Definition 2.1.1.
A propositional function is a sentence that becomes a statement when ambiguity is removed. We denote a propositional function as \(p(x)\) if it results in a simple statement or \(P(x,y)\) if it results in a compound statement.
Section 2.1 Propositional Functions
Definition 2.1.2.
Given a domain of discourse \(D\text{,}\) a universal quantifier is the specification, “for all \(x\) in \(D\text{,}\)” or, “for each \(x\) in \(D\text{.}\)” It is denoted \(\forall x \in D\text{.}\) The logical shorthand for a universally quantified statement is \(\forall x \in D, p(x)\text{.}\)
Example 2.1.3.
The statement, “For all real numbers \(x\text{,}\) \(x^2 \geq 0\)” is a universally quantified statement with a truth value of true. The statement, “For all real numbers \(x\text{,}\) \(\tan(x)\) is a real number” is a universally quantified statement with a truth value of false.
Definition 2.1.4.
Given a domain of discourse \(D\text{,}\) an existential quantifier is the specification, “there exists \(x\) in \(D\text{,}\)” or, “for some \(x\) in \(D\text{.}\)” It is denoted \(\exists x \in D\text{.}\) An existentially quantified statement takes the form, “there exists \(x\) in \(D\) such that \(p(x)\)” or “\(p(x)\) for some \(x\) in \(D\text{.}\)” The logical shorthand for an existentially quantified statement is \(\exists x \in D \backepsilon p(x)\text{.}\)
Example 2.1.5.
The statement, “There exists a real number \(x\) such that \(x^2 \geq 10\)” is an existentially quantified statement with a truth value of true. The statement, “There exists a real number \(x\) such that \(\cos(x) > 2\)” is an existentially quantified statement with a truth value of false.
Checkpoint 2.1.6.
Are the following quantified statements true or false?
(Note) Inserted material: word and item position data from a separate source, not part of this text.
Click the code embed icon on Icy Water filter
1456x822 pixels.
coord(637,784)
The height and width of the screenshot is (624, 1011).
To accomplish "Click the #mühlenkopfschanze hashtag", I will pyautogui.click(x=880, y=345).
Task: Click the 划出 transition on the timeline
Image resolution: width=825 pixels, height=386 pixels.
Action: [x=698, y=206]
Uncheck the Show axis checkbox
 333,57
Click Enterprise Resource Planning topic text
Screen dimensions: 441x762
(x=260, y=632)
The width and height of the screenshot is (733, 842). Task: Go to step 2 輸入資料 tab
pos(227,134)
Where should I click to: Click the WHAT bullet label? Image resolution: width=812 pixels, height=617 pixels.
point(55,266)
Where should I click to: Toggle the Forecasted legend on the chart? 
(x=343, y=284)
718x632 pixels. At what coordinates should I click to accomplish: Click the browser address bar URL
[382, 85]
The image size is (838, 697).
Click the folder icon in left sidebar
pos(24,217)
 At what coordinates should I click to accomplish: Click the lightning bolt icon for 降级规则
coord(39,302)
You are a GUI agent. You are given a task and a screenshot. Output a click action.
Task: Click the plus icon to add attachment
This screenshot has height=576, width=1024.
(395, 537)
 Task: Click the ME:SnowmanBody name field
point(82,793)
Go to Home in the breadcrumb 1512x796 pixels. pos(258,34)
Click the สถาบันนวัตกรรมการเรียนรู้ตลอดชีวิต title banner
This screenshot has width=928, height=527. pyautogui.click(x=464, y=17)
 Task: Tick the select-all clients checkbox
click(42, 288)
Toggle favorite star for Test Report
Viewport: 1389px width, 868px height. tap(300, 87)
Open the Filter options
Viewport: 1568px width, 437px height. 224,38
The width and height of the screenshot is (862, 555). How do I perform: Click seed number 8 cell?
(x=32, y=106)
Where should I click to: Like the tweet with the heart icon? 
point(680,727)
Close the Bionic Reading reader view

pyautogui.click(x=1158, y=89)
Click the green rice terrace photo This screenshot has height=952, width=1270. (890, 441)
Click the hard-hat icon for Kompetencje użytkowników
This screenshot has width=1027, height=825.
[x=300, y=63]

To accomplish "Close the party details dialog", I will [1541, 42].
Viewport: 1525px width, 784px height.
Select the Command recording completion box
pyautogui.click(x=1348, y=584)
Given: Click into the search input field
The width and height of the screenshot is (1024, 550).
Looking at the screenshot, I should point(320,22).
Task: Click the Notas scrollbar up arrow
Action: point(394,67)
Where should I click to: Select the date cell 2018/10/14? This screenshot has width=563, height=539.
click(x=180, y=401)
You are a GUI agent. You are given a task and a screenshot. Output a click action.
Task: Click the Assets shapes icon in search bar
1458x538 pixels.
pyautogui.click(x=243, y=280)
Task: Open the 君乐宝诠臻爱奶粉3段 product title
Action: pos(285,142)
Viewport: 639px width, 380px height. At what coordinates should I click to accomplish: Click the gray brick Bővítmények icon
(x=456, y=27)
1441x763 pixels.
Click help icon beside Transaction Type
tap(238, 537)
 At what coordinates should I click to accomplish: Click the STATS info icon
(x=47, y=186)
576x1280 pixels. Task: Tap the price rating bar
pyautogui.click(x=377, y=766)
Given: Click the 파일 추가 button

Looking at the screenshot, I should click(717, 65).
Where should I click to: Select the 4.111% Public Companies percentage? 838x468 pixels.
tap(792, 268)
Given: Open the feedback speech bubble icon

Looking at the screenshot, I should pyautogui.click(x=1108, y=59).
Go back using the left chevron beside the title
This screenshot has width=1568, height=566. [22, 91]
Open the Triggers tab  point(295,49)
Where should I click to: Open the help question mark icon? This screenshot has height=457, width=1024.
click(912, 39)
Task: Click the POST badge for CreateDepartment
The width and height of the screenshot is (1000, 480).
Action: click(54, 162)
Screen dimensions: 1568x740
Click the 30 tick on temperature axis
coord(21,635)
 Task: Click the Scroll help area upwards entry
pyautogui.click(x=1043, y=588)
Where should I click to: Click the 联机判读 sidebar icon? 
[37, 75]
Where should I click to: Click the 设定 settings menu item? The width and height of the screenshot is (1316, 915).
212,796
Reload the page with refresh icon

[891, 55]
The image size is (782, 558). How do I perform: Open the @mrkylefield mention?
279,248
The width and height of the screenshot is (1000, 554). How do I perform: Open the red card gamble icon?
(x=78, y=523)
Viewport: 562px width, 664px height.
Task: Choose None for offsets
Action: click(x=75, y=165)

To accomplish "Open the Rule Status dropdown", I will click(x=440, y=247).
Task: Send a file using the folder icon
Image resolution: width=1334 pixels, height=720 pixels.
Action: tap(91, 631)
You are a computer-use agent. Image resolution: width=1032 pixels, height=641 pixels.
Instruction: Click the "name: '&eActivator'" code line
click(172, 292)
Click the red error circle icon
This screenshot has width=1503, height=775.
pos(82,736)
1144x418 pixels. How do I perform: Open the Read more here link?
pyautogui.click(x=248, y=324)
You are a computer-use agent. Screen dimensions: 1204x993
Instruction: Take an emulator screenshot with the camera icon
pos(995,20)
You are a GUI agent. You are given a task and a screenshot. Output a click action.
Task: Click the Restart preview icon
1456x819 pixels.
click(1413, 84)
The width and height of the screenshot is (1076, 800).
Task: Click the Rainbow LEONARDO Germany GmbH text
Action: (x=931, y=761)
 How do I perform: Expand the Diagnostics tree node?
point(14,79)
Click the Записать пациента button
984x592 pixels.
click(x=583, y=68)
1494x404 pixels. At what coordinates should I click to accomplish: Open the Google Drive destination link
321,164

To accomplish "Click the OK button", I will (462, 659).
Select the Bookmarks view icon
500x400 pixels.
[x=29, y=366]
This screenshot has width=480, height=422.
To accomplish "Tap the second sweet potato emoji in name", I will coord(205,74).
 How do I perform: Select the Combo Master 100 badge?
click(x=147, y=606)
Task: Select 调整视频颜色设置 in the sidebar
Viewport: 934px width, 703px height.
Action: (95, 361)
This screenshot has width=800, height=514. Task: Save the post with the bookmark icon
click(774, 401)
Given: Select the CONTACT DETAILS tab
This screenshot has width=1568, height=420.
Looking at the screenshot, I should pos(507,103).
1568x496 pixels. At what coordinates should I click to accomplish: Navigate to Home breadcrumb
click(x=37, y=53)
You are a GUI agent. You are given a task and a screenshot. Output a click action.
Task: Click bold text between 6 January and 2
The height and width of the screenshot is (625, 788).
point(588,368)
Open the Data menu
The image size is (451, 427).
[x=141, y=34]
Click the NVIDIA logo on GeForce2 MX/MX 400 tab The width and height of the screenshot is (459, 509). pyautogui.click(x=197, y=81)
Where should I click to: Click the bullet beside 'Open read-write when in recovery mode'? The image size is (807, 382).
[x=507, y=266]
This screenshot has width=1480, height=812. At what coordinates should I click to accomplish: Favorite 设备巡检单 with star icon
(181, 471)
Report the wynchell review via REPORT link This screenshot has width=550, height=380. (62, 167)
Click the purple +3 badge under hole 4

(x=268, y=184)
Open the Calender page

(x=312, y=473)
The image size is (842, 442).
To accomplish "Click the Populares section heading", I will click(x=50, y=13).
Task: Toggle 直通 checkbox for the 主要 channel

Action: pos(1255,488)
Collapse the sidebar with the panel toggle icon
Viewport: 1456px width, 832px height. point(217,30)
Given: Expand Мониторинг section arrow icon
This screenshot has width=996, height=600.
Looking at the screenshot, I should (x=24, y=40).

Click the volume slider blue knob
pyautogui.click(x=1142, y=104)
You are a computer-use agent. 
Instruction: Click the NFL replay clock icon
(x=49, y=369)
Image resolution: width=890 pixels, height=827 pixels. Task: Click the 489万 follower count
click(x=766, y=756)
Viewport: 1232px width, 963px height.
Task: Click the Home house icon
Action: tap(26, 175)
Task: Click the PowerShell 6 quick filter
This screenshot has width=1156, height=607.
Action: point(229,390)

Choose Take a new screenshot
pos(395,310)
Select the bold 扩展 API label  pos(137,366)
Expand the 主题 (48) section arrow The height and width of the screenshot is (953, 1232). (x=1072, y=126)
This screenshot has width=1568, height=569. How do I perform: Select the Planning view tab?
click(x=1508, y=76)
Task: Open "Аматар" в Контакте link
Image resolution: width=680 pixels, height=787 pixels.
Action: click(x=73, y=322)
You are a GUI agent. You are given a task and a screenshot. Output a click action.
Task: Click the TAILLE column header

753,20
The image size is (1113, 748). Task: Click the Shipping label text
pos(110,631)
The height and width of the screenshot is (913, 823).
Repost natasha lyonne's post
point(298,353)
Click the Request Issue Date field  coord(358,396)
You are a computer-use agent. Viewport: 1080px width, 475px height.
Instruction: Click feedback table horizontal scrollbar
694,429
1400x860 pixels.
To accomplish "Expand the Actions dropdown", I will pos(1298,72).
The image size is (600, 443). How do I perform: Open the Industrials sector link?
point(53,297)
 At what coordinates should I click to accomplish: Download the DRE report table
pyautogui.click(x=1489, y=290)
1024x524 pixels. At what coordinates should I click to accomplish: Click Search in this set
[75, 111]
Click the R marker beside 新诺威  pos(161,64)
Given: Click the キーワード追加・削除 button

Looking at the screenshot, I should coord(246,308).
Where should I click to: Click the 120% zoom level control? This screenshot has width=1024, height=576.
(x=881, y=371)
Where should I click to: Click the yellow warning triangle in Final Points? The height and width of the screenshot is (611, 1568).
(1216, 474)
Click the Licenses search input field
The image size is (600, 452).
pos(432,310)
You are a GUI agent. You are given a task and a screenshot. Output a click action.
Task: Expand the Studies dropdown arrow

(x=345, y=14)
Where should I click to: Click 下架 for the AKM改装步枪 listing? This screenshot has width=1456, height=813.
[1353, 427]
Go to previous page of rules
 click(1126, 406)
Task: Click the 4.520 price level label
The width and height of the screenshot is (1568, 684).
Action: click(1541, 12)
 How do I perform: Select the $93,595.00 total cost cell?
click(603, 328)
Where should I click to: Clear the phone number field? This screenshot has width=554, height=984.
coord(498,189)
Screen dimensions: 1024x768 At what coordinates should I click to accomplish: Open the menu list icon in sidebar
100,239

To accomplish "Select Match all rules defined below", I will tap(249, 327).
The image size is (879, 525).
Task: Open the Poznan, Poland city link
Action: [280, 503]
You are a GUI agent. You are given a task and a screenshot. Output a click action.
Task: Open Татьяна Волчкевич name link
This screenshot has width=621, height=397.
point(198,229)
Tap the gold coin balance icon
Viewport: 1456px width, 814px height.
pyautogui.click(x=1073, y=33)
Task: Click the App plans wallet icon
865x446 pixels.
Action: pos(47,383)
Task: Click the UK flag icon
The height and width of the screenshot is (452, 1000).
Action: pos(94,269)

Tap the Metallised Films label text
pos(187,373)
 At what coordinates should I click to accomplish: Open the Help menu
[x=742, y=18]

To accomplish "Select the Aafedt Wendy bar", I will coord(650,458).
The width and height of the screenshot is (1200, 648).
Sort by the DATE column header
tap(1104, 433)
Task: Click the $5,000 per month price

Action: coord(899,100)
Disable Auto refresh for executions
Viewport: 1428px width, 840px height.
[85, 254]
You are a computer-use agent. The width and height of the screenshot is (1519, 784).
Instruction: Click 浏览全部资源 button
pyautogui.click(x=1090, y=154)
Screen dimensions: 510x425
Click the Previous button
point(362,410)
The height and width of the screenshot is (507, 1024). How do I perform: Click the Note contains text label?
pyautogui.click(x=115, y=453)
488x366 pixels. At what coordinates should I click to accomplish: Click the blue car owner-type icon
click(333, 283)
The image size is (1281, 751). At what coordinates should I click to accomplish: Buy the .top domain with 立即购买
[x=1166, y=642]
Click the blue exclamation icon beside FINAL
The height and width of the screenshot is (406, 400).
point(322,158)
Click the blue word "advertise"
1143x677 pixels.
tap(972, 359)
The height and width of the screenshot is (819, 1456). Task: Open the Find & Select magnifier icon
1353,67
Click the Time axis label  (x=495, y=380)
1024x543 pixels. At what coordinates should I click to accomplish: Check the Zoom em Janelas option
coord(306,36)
Justify your answers.
- “For all real numbers \(x\) and \(y\text{,}\) \(x^2 \geq y+4\text{.}\)”
- “There exist real numbers \(x\) and \(y\) such that \(x^2 \geq y+4\text{.}\)”
- “For all real numbers \(x\text{,}\) there exists a real number \(y\) such that \(x^2 \geq y+4\text{.}\)”
- “There exists a real number \(x\) such that for all real numbers \(y\text{,}\) \(x^2 \geq y+4\text{.}\)”